* **TASK DETAILS**
Copy out, with no changes, every line from the one containing "Screen dimensions: 720x403" through the last line, inclusive.

----------

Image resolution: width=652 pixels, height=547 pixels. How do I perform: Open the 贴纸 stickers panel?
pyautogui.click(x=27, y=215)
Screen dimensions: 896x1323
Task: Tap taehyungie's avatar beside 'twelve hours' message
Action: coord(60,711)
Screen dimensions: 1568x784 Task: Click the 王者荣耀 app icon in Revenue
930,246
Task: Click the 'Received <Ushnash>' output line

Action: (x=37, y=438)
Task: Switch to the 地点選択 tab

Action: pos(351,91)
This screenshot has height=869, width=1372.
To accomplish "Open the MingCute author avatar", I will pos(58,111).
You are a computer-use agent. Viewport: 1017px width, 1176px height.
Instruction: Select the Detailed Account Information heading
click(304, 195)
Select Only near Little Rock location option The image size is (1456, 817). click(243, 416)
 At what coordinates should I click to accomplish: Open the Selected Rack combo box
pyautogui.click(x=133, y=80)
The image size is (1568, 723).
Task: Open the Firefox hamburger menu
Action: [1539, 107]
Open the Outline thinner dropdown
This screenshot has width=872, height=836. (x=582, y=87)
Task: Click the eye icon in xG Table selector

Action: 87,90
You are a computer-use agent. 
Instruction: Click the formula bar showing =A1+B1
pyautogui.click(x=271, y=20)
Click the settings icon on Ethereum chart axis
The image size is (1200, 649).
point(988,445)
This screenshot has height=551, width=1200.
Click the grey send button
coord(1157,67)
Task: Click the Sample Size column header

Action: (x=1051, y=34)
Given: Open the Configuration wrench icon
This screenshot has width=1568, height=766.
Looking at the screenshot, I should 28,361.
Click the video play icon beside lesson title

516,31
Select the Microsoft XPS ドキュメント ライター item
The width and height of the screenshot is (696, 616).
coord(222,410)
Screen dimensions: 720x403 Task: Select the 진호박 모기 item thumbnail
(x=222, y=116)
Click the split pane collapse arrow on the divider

----------

* **COMPLETE ANSWER**
Screen dimensions: 720x403 Task: Select the 진호박 모기 item thumbnail
(x=222, y=116)
Click the split pane collapse arrow on the divider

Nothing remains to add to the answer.